Quotes & Jokes about Happiness
“Money doesn’t buy happiness.” Uh, do you live in America? ‘Cause it buys a WaveRunner. Have you ever seen a sad person on a WaveRunner? Have you? Seriously, have you? Try to frown on a WaveRunner. You can’t!
Mama says that, happiness is from magic rays of sunshine that come down when you're feeling blue...
You can be married and bored, or single and lonely. Ain't no happiness nowhere.
Happiness is having a large, loving, caring, close-knit family in another city.
To love is to suffer. To avoid suffering, one must not love. But then, one suffers from not loving. Therefore, to love is to suffer; not to love is to suffer; to suffer is to suffer. To be happy is to love. To be happy, then, is to suffer, but suffering makes one unhappy. Therefore, to be happy, one must love or love to suffer or suffer from too much happiness.

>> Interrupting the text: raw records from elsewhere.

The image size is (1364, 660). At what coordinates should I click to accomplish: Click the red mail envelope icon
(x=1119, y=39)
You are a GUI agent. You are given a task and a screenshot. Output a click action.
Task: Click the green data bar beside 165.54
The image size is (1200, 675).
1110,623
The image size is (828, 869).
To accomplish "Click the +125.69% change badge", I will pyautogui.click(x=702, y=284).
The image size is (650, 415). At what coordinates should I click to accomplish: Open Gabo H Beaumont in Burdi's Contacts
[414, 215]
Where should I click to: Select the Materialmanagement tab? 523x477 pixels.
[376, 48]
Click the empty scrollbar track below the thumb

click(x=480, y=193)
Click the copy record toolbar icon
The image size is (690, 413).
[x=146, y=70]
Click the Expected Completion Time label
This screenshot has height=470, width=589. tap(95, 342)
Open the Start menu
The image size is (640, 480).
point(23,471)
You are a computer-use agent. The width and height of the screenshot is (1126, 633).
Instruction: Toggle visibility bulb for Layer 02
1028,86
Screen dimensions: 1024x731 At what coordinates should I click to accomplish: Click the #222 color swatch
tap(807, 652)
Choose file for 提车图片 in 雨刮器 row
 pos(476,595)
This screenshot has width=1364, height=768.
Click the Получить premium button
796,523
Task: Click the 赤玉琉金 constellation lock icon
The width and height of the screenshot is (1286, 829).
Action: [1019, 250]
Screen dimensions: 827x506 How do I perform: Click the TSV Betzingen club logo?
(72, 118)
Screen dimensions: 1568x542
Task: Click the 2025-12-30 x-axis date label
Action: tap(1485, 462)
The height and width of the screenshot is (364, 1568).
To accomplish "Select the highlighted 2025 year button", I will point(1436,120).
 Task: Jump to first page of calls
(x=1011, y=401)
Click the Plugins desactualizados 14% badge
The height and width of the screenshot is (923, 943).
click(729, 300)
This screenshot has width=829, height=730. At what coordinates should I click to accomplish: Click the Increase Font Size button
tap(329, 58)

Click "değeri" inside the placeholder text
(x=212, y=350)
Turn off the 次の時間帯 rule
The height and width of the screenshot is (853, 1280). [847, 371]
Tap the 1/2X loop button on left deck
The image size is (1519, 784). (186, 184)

Money can't buy you happiness, but it helps you look for it in a lot more places.
Happiness is a tiger in your tank and a pussycat in your back seat.
Of course money buys happiness. You ever seen a homeless person skip? The answer to that riddle’s no. They’re not allowed.
The world is full of a lot of fear and a lot of negativity, and a lot of judgment. I just think people need to start shifting into joy and happiness. As corny as it sounds, we need to make a shift.
What's the use of happiness? It can't buy you money.
People say that money is not the key to happiness, but I always figured if you have enough money, you can have a key made.
A man doesn't know what real happiness is until he's married. Then it's too late.
Had an unexplained burst of happiness today. Doctor said not to worry it will go away.
Happiness? A good cigar, a good meal, a good cigar and a good woman - or a bad woman; it depends on how much happiness you can handle.
Happiness is being served with a paternity suit on your 75th birthday.